Abstract
The Eromanga Basin is an established Australian producing region with oil and gas found in several different Formations. At the request of an Operator, a project was undertaken to construct saturation-height functions for all the Eromanga reservoir units with a secondary objective being to define residual hydrocarbon saturations.
Initial investigations revealed many reservoirs with residual hydrocarbon columns, the significance of which had not been well understood. The residual hydrocarbons implied that imbibition, rather than drainage, capillary pressure curves were representative of water saturations in the reservoir. This insight suggested higher oil-in-place and reserves volumes than previously assumed since mobile hydrocarbons are present very close to the pressure derived Free-Water Level in imbibition systems.
When individual hydrocarbon Fields were considered, there were insufficient special core analyses to derive meaningful residual hydrocarbon or saturation-height relationships. However, on the basin scale, a significant volume of measurements had been acquired over a period of 22 years, albeit using different laboratories and a variety of measurement techniques. With knowledge of the measurement techniques and Formations sampled, the data were combined in such a way that consistent datasets were obtained for endpoint relative permeabilities and drainage and imbibition capillary pressure curves.

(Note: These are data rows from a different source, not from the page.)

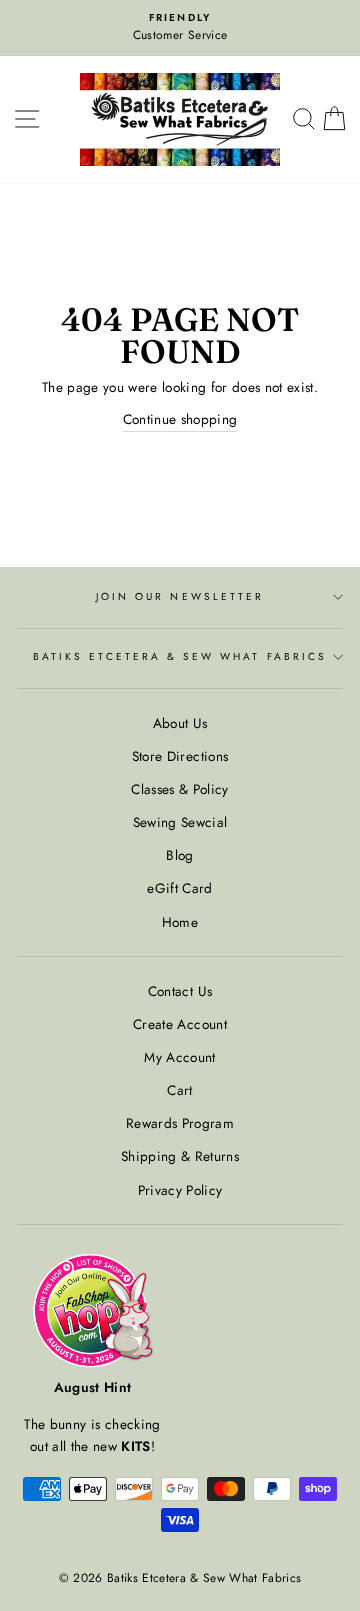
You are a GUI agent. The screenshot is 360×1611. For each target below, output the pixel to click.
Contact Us (180, 991)
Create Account (180, 1024)
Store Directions (180, 756)
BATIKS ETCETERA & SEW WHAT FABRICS (180, 656)
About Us (180, 723)
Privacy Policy (180, 1190)
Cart (179, 1090)
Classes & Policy (179, 789)
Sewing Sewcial (180, 822)
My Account (179, 1057)
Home (180, 922)
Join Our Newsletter (180, 596)
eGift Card (179, 888)
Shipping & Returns (180, 1156)
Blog (179, 855)
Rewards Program (180, 1123)
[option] (180, 28)
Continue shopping (180, 419)
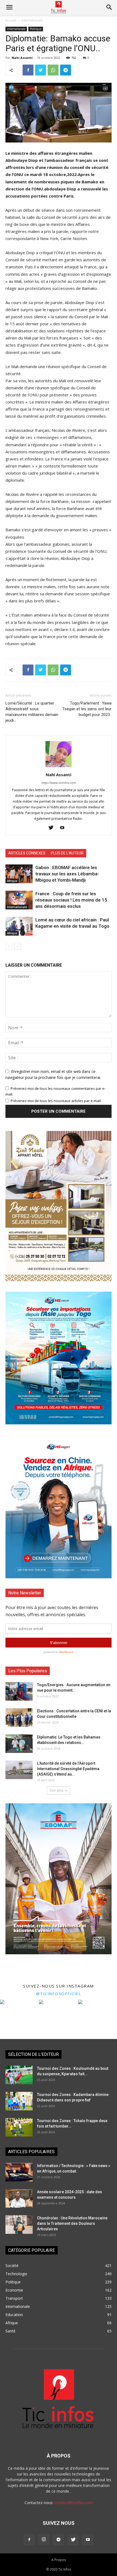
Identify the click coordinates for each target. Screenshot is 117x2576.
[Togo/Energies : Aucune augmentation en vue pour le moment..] (19, 1691)
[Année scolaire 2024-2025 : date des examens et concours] (19, 2198)
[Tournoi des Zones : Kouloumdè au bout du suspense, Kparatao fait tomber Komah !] (19, 2075)
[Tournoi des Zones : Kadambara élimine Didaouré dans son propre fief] (19, 2101)
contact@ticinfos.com (73, 2502)
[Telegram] (58, 2539)
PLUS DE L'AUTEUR (67, 853)
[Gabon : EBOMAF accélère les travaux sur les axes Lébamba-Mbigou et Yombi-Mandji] (19, 873)
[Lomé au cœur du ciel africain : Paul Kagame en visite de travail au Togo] (19, 926)
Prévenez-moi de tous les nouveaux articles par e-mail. (56, 1100)
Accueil (10, 20)
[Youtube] (64, 827)
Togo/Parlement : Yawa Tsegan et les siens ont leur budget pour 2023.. (87, 709)
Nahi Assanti (22, 58)
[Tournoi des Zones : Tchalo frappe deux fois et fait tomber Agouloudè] (19, 2127)
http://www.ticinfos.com (58, 783)
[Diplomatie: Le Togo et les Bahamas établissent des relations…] (19, 1743)
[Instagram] (43, 2539)
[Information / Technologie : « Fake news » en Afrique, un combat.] (19, 2172)
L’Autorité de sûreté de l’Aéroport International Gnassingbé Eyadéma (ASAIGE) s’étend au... (68, 1768)
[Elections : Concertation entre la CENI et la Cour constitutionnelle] (19, 1717)
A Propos (58, 2559)
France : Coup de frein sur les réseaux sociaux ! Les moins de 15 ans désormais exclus (71, 900)
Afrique (12, 881)
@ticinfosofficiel (58, 1993)
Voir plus (56, 1790)
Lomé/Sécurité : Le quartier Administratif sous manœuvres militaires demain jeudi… (31, 712)
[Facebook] (29, 2539)
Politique (35, 29)
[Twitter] (52, 827)
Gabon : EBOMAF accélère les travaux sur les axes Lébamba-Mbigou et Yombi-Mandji (67, 874)
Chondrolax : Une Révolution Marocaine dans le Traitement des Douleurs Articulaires (72, 2223)
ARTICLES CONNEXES (26, 853)
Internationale (32, 20)
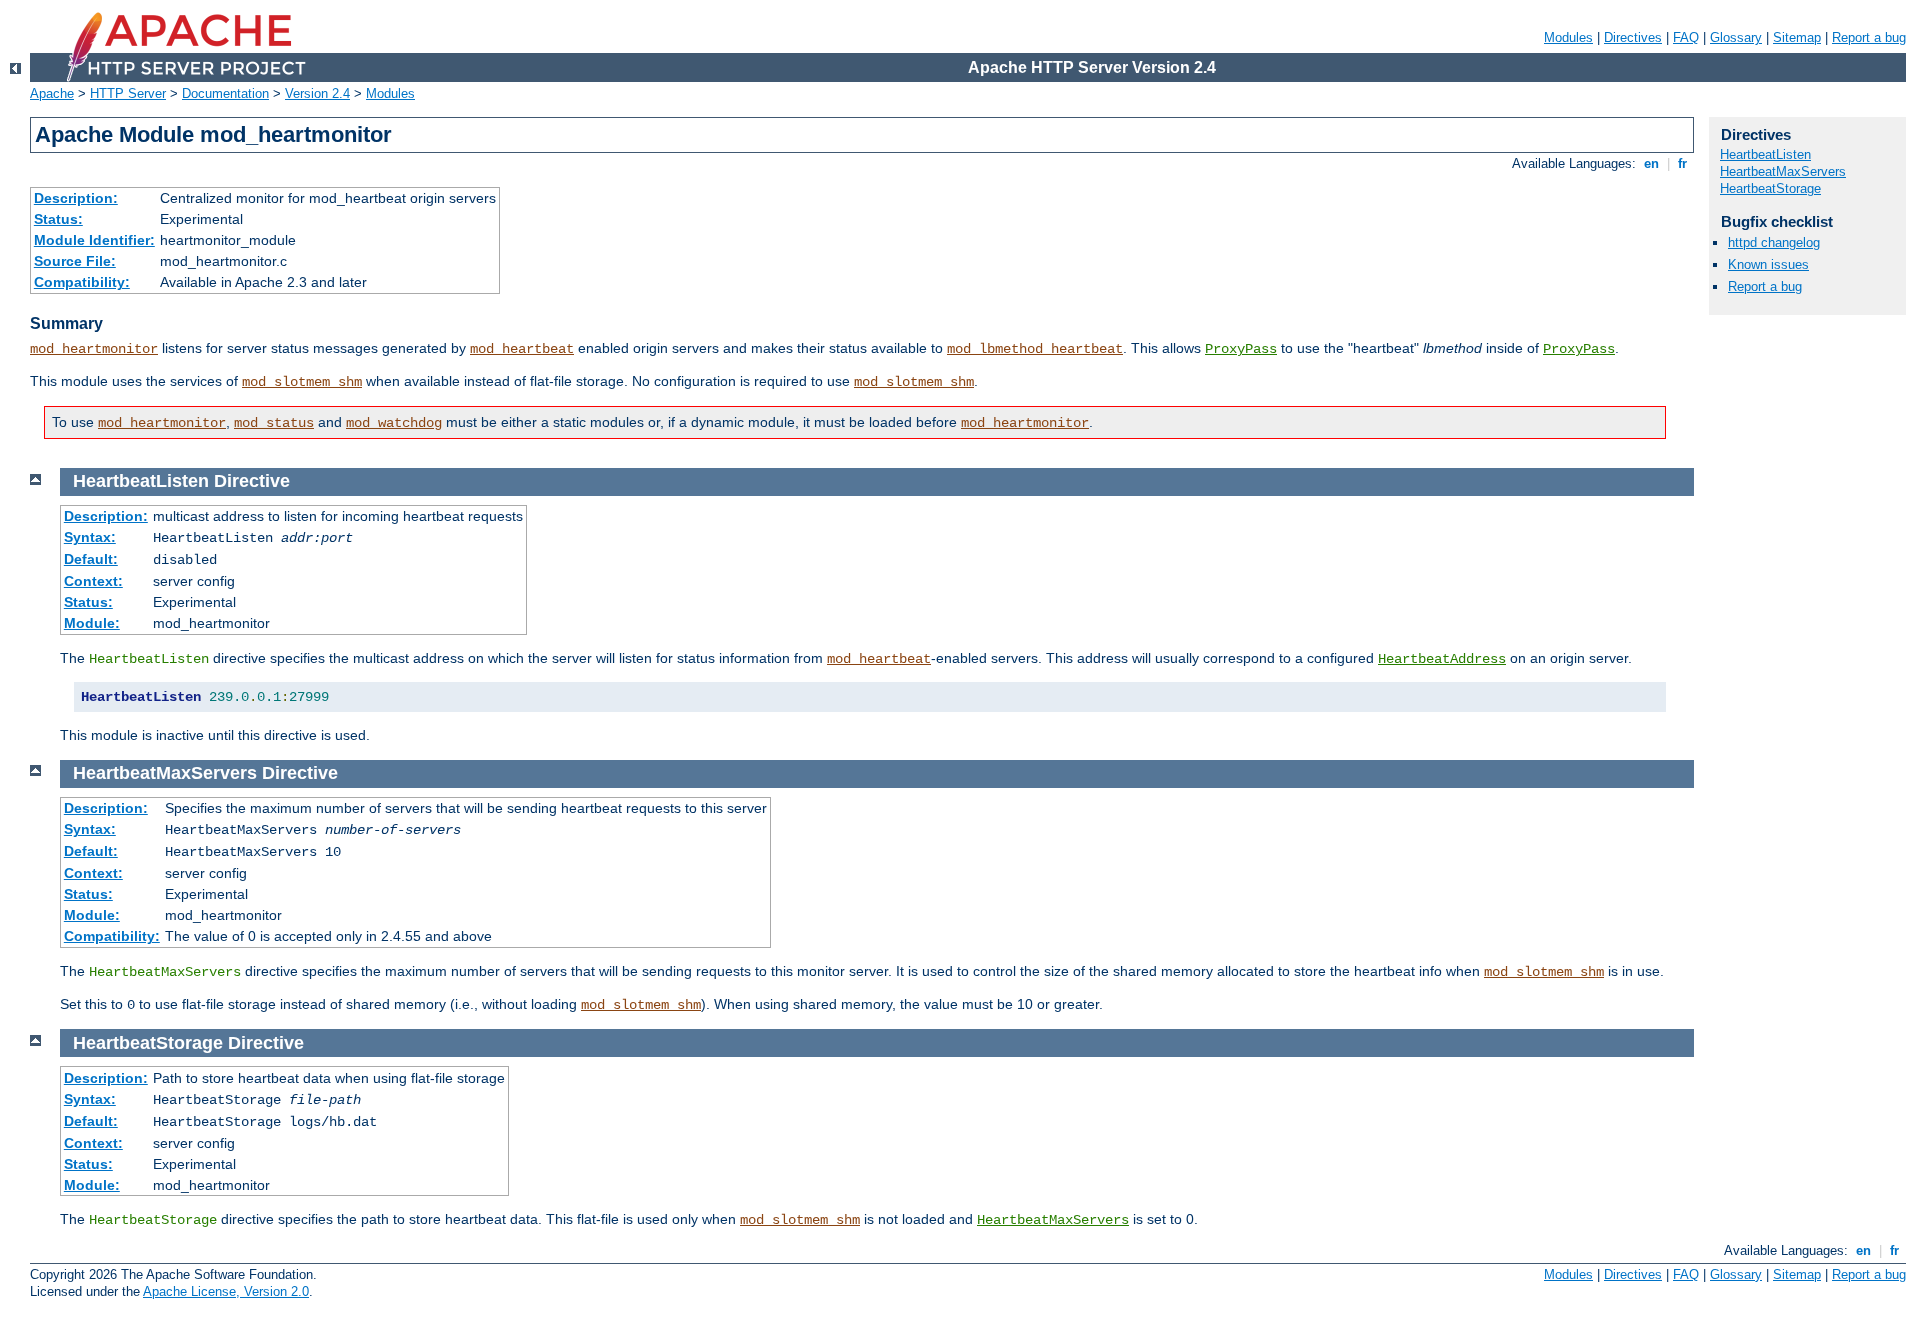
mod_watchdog (394, 423)
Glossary (1736, 37)
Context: (93, 581)
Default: (91, 559)
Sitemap (1797, 37)
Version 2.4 (317, 93)
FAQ (1686, 37)
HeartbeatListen (1765, 154)
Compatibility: (82, 282)
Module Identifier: (94, 240)
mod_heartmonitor (94, 349)
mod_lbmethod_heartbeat (1035, 349)
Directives (1633, 37)
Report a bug (1869, 37)
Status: (58, 219)
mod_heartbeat (522, 349)
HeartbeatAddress (1442, 659)
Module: (92, 623)
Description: (76, 198)
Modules (1568, 37)
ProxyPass (1241, 349)
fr (1682, 163)
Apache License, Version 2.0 (226, 1291)
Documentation (225, 93)
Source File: (75, 261)
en (1651, 163)
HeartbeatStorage (1770, 188)
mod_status (274, 423)
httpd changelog (1774, 242)
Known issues (1768, 264)
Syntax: (90, 537)
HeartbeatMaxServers (1053, 1220)
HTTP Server (128, 93)
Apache (52, 93)
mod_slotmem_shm (302, 382)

Interpretation of these datasets produced residual oil saturation and drainage and imbibition saturation height relationships. These relations were tested against those log-derived water saturations considered most reliable by the Operator, showing excellent matches. The model developed successfully described the water saturation distributions in the reservoirs tested in a manner not previously possible. Indeed, the use of the drainage and imbibition saturation-height functions together with residual hydrocarbon relationships provides a powerful tool to determine both static and dynamic fluid contacts, while checking the validity of wireline log-based water saturations.